─── Material ───

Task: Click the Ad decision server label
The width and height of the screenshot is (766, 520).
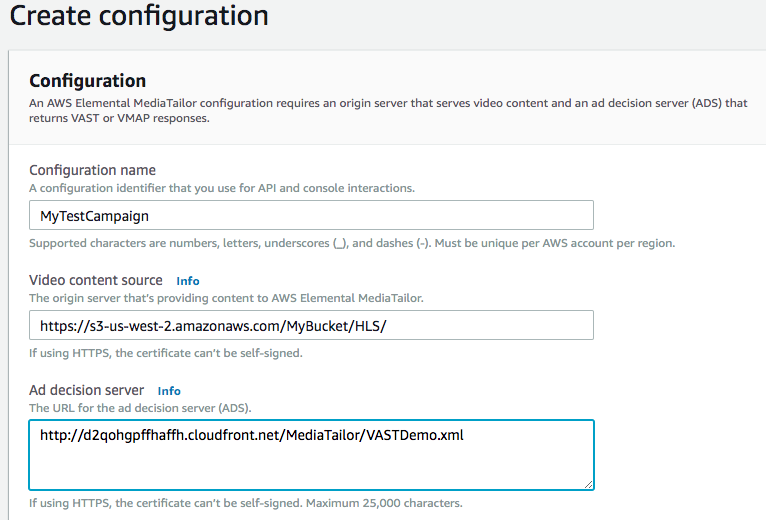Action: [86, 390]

───
─── Material ───

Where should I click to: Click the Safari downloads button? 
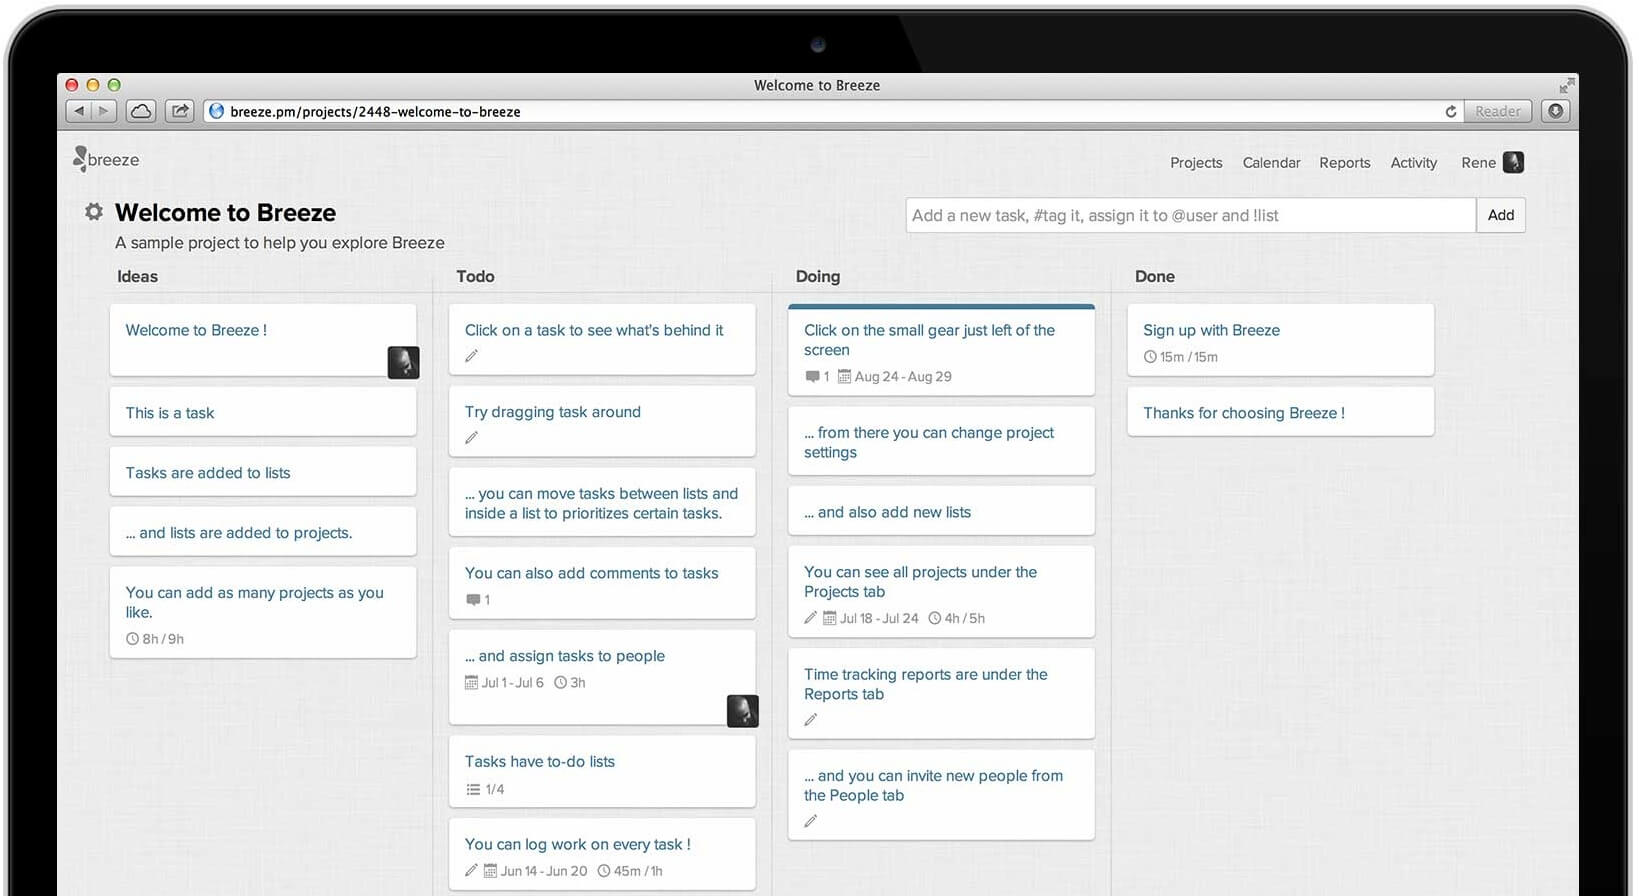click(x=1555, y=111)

───
─── Material ───

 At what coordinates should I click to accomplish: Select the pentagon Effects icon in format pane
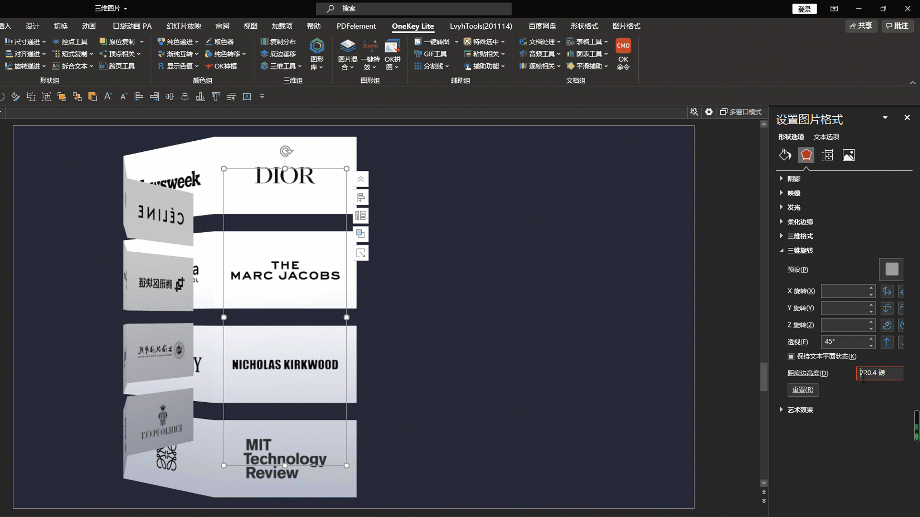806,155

───

**Task requirements**. Retype the lines from the one with "Task: Click the Ad decision server label" up to and including the one with "Action: [86, 390]", leaving out the pictures.

**Exercise response**.
Task: Click the Ad decision server label
The width and height of the screenshot is (766, 520).
Action: [86, 390]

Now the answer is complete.